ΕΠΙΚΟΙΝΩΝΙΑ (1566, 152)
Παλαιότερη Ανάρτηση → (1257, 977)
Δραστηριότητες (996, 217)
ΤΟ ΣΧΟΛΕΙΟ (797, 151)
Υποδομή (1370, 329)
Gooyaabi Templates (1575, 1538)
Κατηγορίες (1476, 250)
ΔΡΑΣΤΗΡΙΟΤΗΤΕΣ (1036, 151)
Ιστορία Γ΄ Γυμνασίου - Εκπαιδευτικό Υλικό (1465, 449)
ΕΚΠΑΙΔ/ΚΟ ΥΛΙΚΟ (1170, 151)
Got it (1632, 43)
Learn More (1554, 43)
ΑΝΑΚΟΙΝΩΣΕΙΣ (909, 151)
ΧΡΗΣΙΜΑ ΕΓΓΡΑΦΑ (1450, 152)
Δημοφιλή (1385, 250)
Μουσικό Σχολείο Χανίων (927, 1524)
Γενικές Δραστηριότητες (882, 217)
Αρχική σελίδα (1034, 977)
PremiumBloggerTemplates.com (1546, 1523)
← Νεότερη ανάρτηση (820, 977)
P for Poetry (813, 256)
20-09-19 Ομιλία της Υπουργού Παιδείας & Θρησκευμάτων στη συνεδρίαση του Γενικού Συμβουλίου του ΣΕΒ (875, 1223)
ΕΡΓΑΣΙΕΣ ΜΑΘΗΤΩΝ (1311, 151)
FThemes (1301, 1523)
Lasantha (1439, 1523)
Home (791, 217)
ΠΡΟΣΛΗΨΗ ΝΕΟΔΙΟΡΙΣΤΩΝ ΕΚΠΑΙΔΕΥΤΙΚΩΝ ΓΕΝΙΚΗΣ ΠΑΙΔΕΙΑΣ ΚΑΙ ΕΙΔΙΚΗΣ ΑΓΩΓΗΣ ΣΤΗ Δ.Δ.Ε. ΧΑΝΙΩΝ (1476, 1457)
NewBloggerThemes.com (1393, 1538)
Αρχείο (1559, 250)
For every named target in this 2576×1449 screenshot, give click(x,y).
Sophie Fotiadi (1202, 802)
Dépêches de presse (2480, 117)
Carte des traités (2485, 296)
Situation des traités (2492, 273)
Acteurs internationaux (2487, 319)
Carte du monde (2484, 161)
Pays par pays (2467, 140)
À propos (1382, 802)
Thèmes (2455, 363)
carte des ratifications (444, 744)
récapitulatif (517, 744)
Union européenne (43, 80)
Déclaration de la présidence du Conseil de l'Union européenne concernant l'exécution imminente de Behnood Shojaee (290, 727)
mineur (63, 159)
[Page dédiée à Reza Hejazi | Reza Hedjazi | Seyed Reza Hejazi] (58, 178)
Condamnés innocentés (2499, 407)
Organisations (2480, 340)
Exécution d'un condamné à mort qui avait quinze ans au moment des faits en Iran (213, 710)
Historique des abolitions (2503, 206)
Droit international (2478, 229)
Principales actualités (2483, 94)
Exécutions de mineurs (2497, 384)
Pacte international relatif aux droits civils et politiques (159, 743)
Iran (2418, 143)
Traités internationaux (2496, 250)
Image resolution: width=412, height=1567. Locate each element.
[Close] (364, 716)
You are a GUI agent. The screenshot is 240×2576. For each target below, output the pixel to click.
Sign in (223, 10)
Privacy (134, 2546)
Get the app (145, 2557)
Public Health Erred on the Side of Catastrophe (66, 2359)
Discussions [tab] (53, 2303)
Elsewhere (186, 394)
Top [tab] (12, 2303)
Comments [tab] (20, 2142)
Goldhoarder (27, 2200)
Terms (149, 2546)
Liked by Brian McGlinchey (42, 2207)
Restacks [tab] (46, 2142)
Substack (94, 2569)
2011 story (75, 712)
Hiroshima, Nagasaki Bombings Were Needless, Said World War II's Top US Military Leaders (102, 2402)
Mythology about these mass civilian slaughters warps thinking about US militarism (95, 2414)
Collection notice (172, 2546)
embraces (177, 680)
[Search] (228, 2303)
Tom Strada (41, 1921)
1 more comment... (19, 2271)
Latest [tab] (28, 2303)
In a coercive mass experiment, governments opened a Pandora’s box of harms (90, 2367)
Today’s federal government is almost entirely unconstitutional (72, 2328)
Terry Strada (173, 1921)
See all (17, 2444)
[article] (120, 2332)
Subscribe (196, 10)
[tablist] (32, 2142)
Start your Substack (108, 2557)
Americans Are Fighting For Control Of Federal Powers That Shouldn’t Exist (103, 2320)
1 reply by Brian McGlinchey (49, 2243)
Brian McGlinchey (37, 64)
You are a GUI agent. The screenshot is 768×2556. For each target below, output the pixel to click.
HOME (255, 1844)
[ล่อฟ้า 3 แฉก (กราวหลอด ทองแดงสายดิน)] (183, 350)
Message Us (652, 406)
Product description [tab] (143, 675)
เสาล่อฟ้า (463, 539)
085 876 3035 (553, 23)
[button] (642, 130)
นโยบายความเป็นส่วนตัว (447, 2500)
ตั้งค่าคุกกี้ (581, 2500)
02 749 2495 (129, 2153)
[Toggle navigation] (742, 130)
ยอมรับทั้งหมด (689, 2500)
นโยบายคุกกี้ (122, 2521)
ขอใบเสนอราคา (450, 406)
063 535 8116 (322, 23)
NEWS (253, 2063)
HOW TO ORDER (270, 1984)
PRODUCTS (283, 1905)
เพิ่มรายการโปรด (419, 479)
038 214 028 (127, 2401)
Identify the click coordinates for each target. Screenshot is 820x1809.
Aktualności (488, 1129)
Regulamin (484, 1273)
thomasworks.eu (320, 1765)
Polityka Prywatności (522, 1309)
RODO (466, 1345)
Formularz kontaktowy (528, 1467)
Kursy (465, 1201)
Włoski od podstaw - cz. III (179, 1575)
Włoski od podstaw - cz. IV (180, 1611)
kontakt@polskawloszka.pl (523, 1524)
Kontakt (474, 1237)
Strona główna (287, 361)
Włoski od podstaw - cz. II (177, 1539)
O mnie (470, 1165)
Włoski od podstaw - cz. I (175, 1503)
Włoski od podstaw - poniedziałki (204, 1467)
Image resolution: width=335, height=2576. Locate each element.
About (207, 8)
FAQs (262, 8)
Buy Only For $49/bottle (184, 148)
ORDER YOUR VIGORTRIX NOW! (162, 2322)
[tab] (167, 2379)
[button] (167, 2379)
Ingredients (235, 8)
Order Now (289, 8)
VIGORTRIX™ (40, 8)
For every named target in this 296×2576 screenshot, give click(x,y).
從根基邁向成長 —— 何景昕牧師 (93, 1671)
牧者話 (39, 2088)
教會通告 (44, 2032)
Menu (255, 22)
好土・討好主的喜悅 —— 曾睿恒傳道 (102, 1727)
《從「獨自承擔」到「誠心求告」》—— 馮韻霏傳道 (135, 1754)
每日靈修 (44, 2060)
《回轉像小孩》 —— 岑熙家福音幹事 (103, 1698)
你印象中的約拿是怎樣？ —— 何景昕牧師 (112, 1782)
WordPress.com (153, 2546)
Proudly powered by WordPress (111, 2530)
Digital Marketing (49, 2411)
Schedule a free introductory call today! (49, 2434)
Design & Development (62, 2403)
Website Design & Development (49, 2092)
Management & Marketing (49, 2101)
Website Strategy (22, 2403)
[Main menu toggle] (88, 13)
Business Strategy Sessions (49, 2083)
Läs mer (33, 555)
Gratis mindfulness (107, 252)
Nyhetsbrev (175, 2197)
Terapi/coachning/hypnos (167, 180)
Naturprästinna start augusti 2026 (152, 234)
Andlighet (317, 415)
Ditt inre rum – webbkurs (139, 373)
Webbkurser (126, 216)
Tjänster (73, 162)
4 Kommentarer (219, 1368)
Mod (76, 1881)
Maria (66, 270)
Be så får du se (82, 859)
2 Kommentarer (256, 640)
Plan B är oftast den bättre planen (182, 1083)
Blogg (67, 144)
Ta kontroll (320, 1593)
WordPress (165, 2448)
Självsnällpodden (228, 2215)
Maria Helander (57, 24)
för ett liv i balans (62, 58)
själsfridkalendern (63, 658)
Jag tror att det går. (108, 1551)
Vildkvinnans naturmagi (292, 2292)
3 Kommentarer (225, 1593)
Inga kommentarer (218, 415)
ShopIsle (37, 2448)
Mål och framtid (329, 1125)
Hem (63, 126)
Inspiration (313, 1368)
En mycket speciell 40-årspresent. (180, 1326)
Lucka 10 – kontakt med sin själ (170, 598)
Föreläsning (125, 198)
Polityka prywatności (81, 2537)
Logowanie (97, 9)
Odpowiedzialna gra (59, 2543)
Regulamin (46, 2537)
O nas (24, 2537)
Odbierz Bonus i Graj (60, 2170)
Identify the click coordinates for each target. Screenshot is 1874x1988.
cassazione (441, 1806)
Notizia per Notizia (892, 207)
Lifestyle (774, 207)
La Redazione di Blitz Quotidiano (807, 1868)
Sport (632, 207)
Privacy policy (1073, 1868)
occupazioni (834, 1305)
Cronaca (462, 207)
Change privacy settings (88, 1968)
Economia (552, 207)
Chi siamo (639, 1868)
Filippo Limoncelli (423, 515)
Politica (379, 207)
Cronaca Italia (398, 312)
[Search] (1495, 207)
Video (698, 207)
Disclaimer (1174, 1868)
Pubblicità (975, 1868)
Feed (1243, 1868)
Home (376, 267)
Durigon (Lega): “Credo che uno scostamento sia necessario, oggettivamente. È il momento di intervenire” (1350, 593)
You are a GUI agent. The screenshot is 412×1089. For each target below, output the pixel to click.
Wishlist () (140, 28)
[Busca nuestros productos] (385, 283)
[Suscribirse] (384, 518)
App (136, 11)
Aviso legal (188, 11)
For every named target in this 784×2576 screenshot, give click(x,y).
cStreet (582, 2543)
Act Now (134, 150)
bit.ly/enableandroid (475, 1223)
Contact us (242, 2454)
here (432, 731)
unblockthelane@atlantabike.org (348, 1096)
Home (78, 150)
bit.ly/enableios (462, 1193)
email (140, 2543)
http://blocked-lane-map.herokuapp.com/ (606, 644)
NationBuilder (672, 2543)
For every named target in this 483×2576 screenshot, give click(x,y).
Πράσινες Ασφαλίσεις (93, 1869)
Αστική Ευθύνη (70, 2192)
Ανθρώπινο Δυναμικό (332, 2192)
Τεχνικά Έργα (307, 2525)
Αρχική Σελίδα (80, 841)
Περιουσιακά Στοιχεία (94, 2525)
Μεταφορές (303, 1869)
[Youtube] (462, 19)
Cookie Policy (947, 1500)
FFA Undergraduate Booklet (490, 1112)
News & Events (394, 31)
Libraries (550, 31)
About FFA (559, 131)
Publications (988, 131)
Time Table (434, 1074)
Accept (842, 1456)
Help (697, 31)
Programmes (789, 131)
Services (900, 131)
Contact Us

********************

(Exercise instructions): Above are some records; copy exactly the lines from the one with "Got it (1632, 43)" through the one with "Sophie Fotiadi (1202, 802)", both included, and no others.

(Your response):
Got it (1632, 43)
Learn More (1554, 43)
ΑΝΑΚΟΙΝΩΣΕΙΣ (909, 151)
ΧΡΗΣΙΜΑ ΕΓΓΡΑΦΑ (1450, 152)
Δημοφιλή (1385, 250)
Μουσικό Σχολείο Χανίων (927, 1524)
Γενικές Δραστηριότητες (882, 217)
Αρχική σελίδα (1034, 977)
PremiumBloggerTemplates.com (1546, 1523)
← Νεότερη ανάρτηση (820, 977)
P for Poetry (813, 256)
20-09-19 Ομιλία της Υπουργού Παιδείας & Θρησκευμάτων στη συνεδρίαση του Γενικού Συμβουλίου του ΣΕΒ (875, 1223)
ΕΡΓΑΣΙΕΣ ΜΑΘΗΤΩΝ (1311, 151)
FThemes (1301, 1523)
Lasantha (1439, 1523)
Home (791, 217)
ΠΡΟΣΛΗΨΗ ΝΕΟΔΙΟΡΙΣΤΩΝ ΕΚΠΑΙΔΕΥΤΙΚΩΝ ΓΕΝΙΚΗΣ ΠΑΙΔΕΙΑΣ ΚΑΙ ΕΙΔΙΚΗΣ ΑΓΩΓΗΣ ΣΤΗ Δ.Δ.Ε. ΧΑΝΙΩΝ (1476, 1457)
NewBloggerThemes.com (1393, 1538)
Αρχείο (1559, 250)
For every named target in this 2576×1449 screenshot, give click(x,y).
Sophie Fotiadi (1202, 802)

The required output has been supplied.